TASK INSTRUCTIONS:
Please copy out, word for word, the lines starting with the line that contains "The width and height of the screenshot is (810, 544)." and going on through the line that contains "tap(247, 312)", with both of those lines included. Leave the pictures out.

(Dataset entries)
§

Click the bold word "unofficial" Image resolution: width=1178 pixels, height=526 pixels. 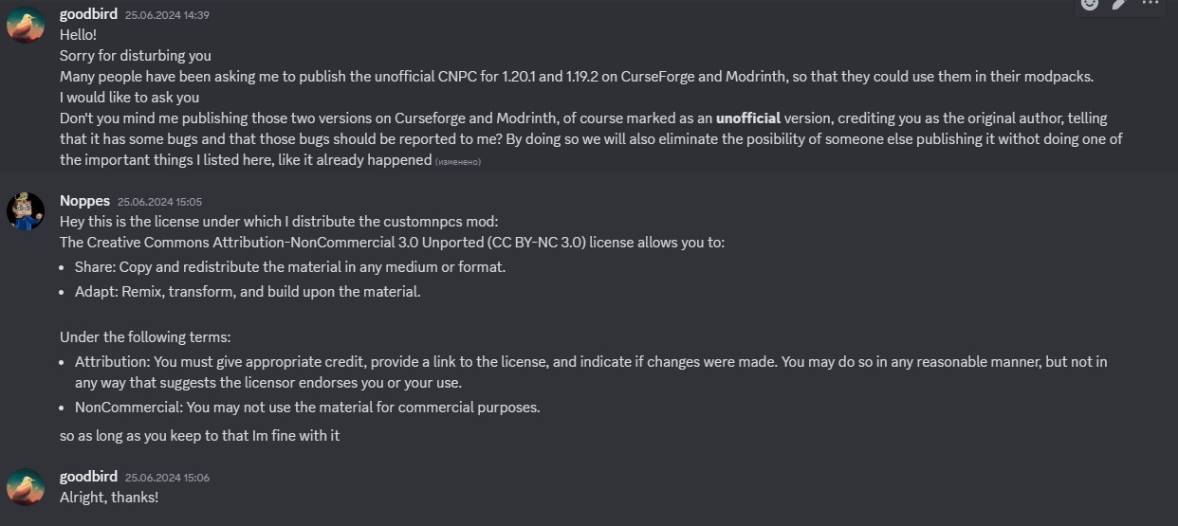pyautogui.click(x=747, y=118)
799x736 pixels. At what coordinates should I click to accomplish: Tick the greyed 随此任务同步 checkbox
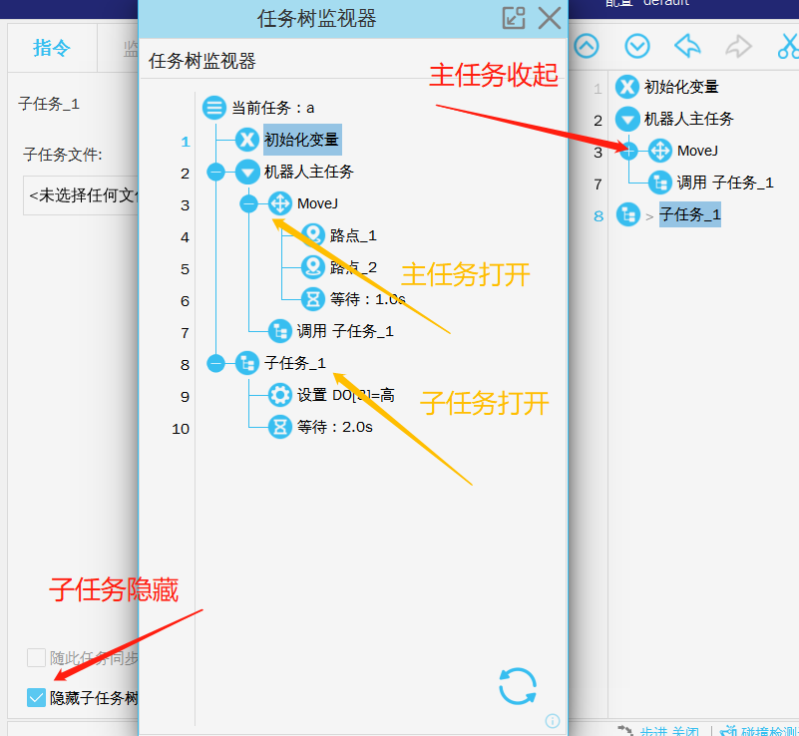37,658
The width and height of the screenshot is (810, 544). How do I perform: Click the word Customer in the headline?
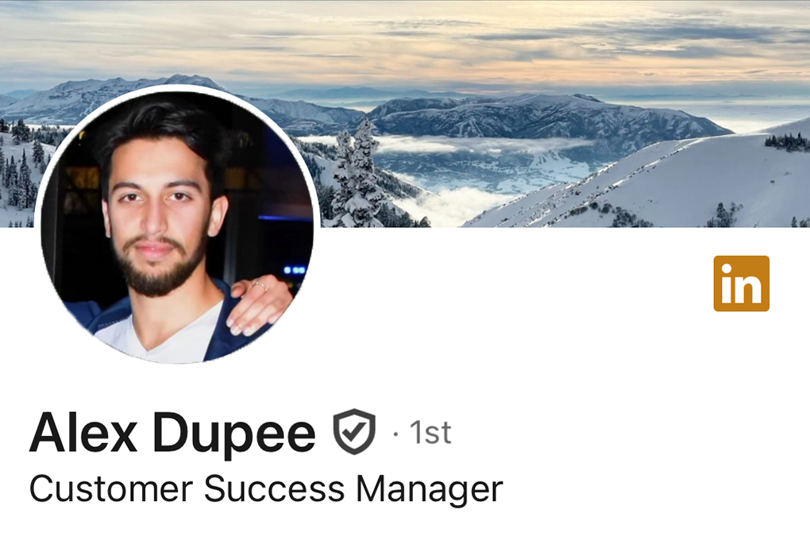(111, 488)
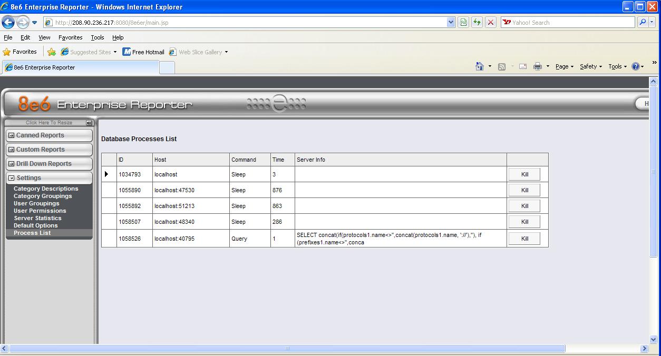Click the search magnifier icon
Viewport: 661px width, 356px height.
point(642,22)
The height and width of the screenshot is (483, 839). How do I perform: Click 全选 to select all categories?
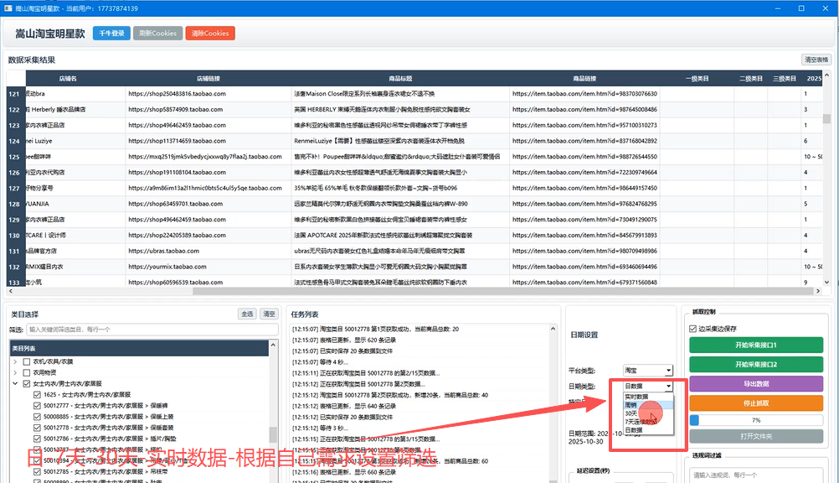tap(247, 312)
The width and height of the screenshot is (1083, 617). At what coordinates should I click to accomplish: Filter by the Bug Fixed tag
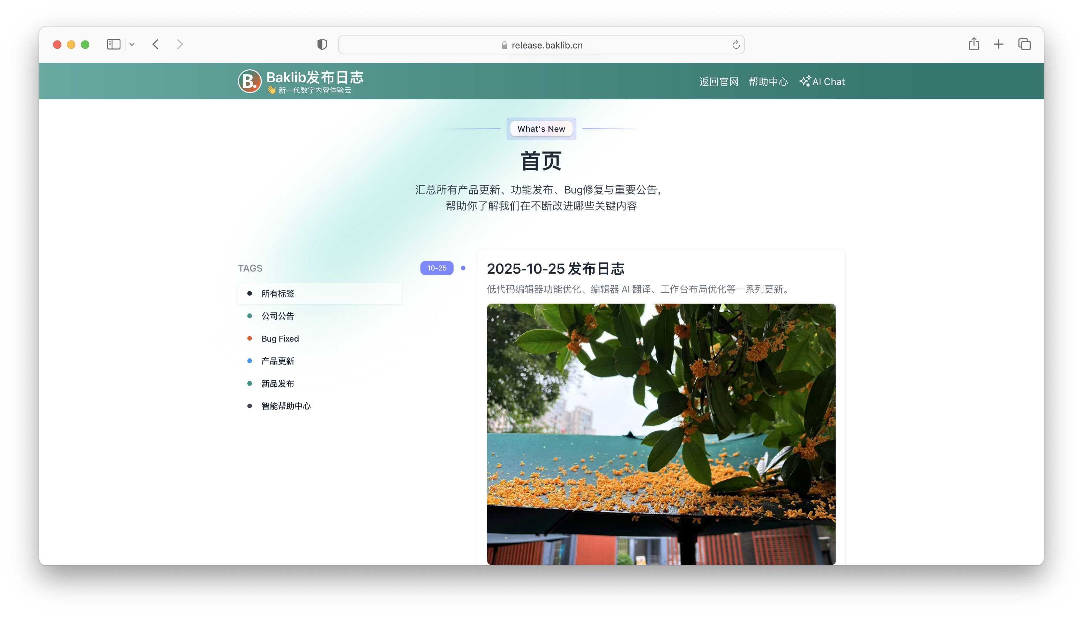280,338
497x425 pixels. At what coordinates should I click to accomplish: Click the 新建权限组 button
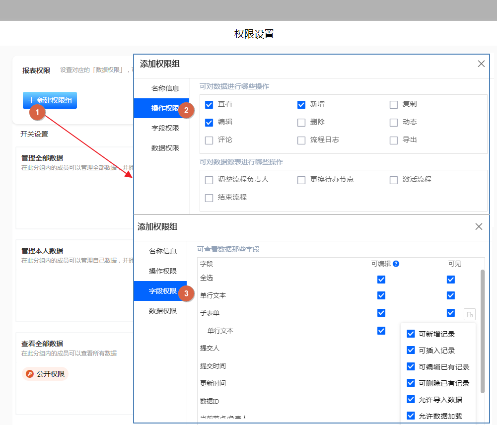pyautogui.click(x=50, y=100)
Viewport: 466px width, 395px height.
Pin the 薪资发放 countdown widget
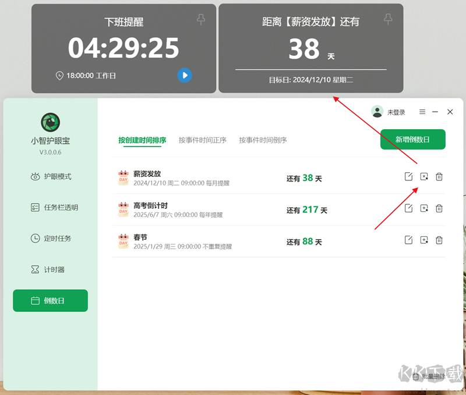[387, 19]
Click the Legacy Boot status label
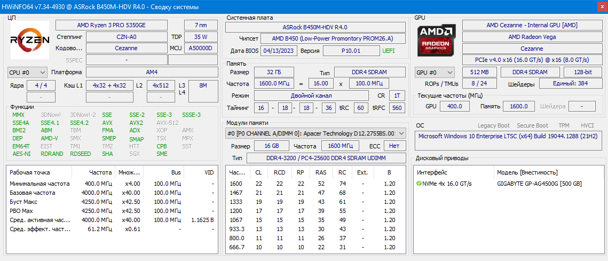 (x=494, y=125)
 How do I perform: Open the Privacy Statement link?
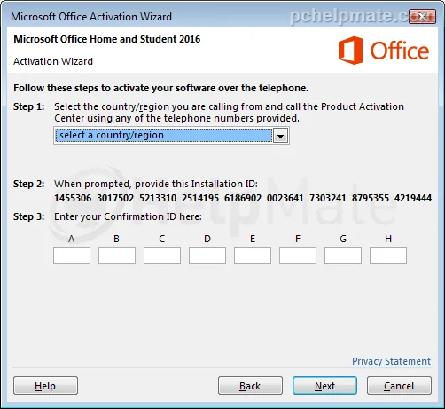pos(391,361)
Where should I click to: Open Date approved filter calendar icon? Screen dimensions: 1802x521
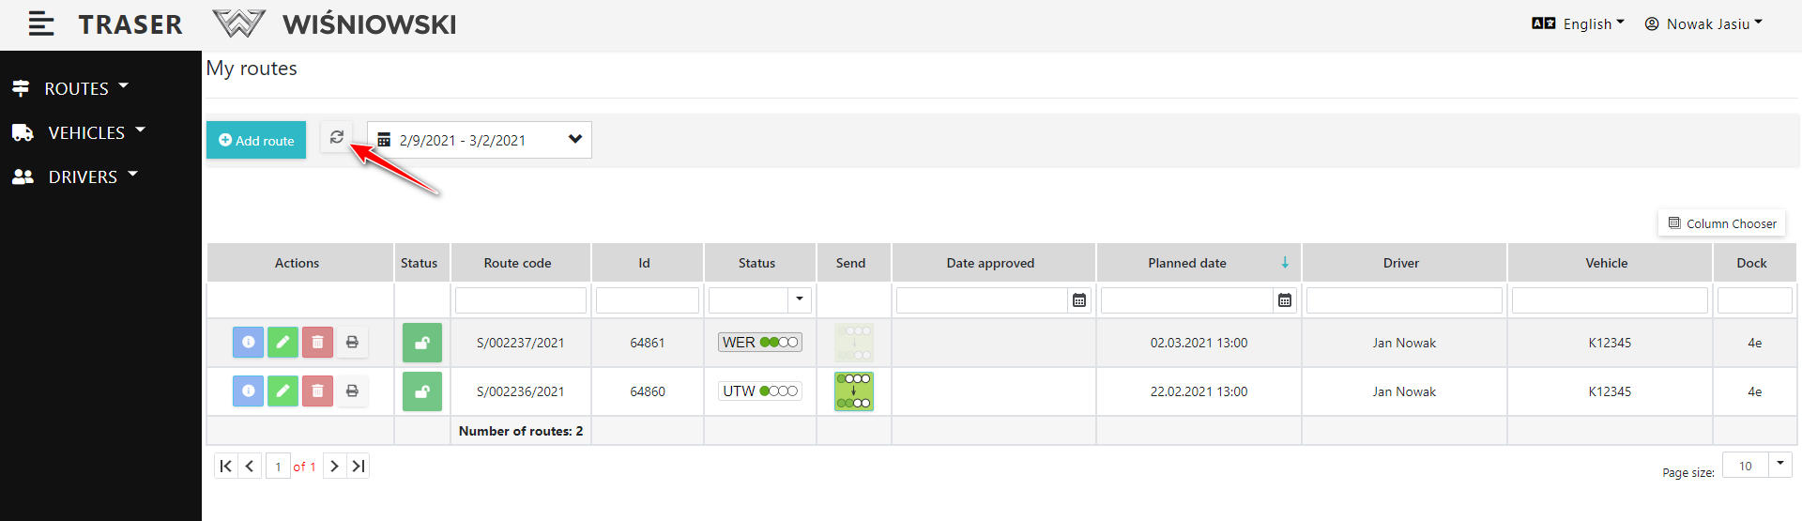pos(1079,300)
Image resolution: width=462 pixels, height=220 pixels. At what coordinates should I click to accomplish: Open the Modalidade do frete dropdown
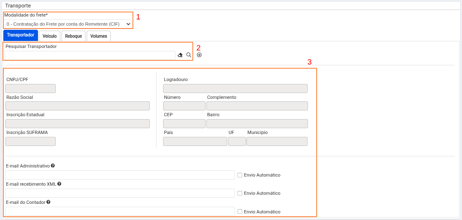coord(69,24)
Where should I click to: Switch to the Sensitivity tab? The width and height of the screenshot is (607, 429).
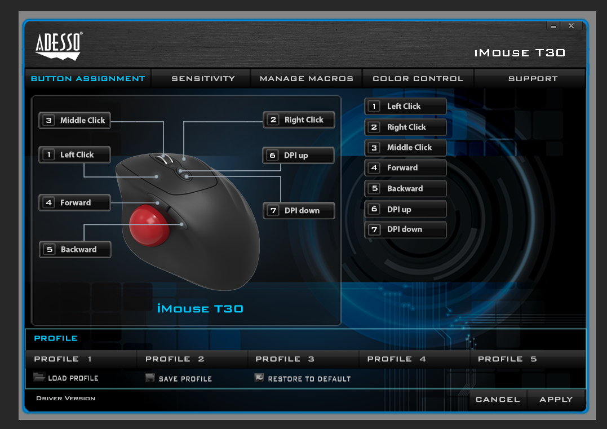pyautogui.click(x=203, y=79)
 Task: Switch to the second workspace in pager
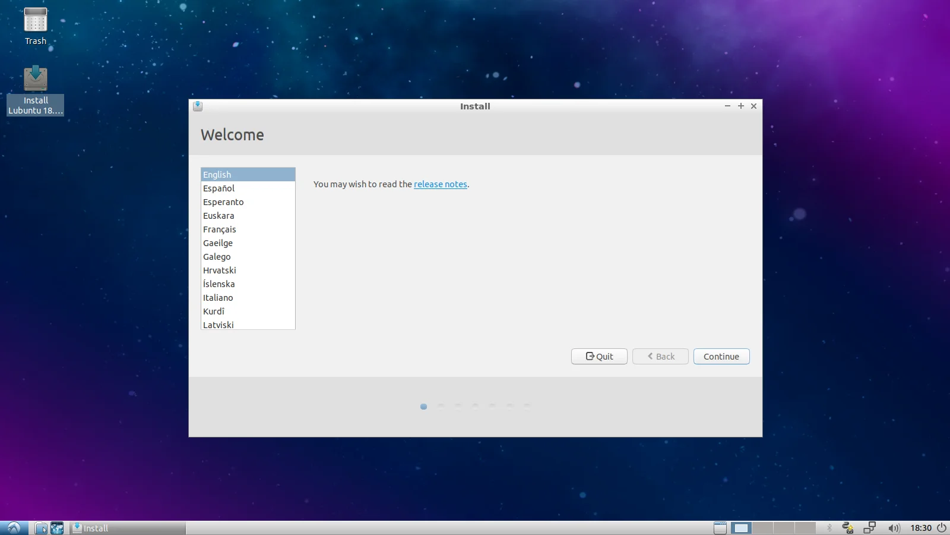(x=763, y=528)
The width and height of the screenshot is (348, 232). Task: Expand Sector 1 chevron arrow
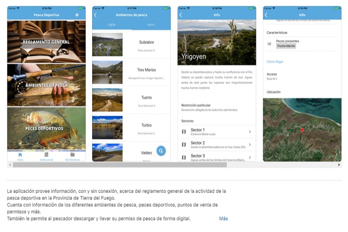coord(249,132)
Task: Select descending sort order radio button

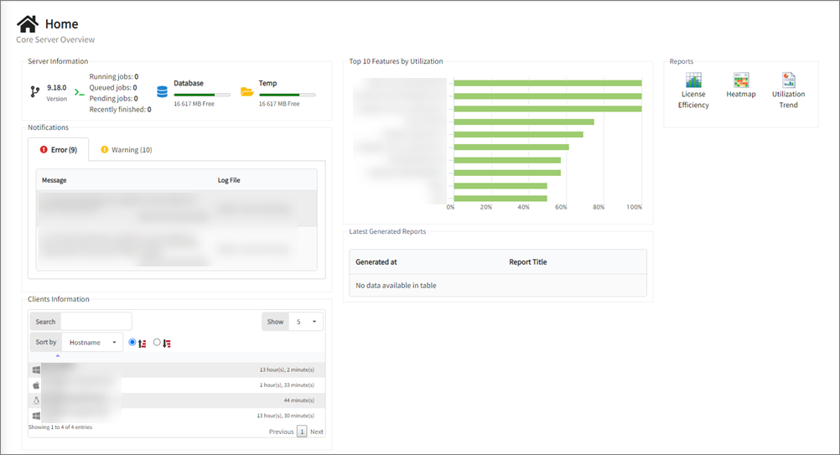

§

TASK SOLUTION:
The width and height of the screenshot is (810, 544). How do I perform: Click the word Customer in the headline?
(111, 488)
Click the search magnifier icon
Viewport: 661px width, 356px height.
point(642,22)
The height and width of the screenshot is (483, 839). How do I perform: Click 全选 to select all categories?
tap(247, 312)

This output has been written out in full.